Aleam promulga 29 leis com foco em saúde, proteção às mulheres e direitos do consumidor

Reporter da Cidade

A Assembleia Legislativa do Amazonas (Aleam) promulgou, em março, 29 leis ordinárias sancionadas pelo Governo do Estado. As normas tratam de temas como saúde neurológica, proteção à identidade das mulheres e combate à violência no ambiente escolar, além de medidas na área da saúde pública.

Entre os destaques está a Lei nº 8.151/2026, de autoria do deputado Rozenha (PSD), que institui diretrizes para a Política Estadual de Promoção das Atividades Físicas voltadas à saúde neurológica, mental e cardiovascular. A proposta busca prevenir e tratar doenças como Alzheimer e Parkinson, além de incentivar a prática regular de exercícios como ferramenta essencial para a saúde integral.

Também de autoria de Rozenha, a Lei nº 8.150/2026 estabelece diretrizes para o combate à violência contra a mulher no ambiente escolar.
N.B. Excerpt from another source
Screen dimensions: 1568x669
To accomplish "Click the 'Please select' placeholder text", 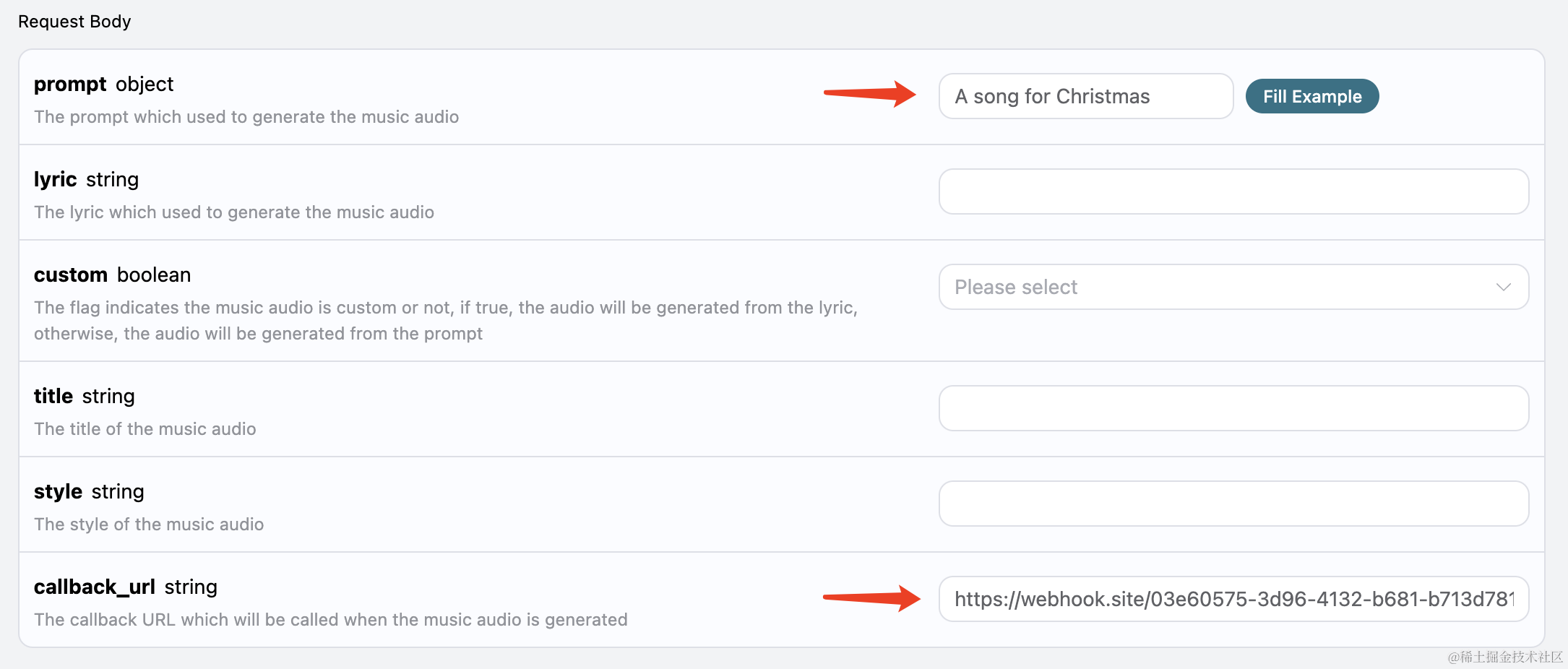I will click(x=1015, y=287).
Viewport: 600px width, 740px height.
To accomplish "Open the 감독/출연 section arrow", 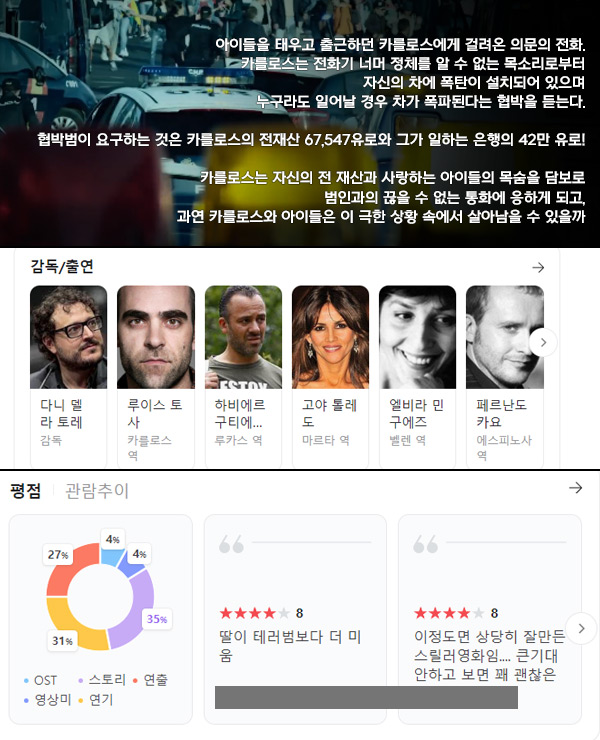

Segundo o parlamentar, apesar de serem maioria no ensino básico, muitas mulheres ainda enfrentam assédio e outras formas de violência, frequentemente sem acolhimento adequado. O problema é ainda mais grave entre mulheres negras, LGBT ou em situação de vulnerabilidade, casos que, muitas vezes, permanecem invisibilizados.

Na área da saúde mental, a Lei nº 8.146/2026, proposta pelo deputado Comandante Dan (Republicanos), determina que unidades públicas e privadas ofereçam leitos ou alas separadas para pacientes com transtornos mentais. A medida busca garantir mais segurança, bem-estar e um ambiente adequado às necessidades desses pacientes, evitando agravamento de quadros clínicos.

No enfrentamento à violência contra a mulher, a Lei nº 8.134/2026, de autoria da deputada Alessandra Campelo (Podemos), proíbe o uso de nome, imagem ou qualquer dado que identifique vítimas de feminicídio ou violência doméstica por parte de agressores ou familiares nos meios de comunicação. A medida evita a exploração indevida da vítima, seja emocional, política ou midiática, e busca preservar a dignidade das famílias.

Já a Lei nº 8.132/2026, do deputado Thiago Abrahim (UB), garante que pessoas submetidas à cirurgia bariátrica possam apresentar apenas laudo médico para obter descontos em estabelecimentos alimentícios. A norma proíbe a exigência de documentos adicionais, como carteiras emitidas por entidades privadas, prática considerada abusiva pelo Código de Defesa do Consumidor.

Por fim, a Lei nº 8.133/2026, de autoria da deputada Débora Menezes (PL), proíbe o uso de inteligência artificial como substituta de profissionais no atendimento em saúde mental. A restrição vale para consultas, diagnósticos e terapias, tanto na REDE física quanto em plataformas digitais, garantindo um atendimento mais ético, seguro e humanizado.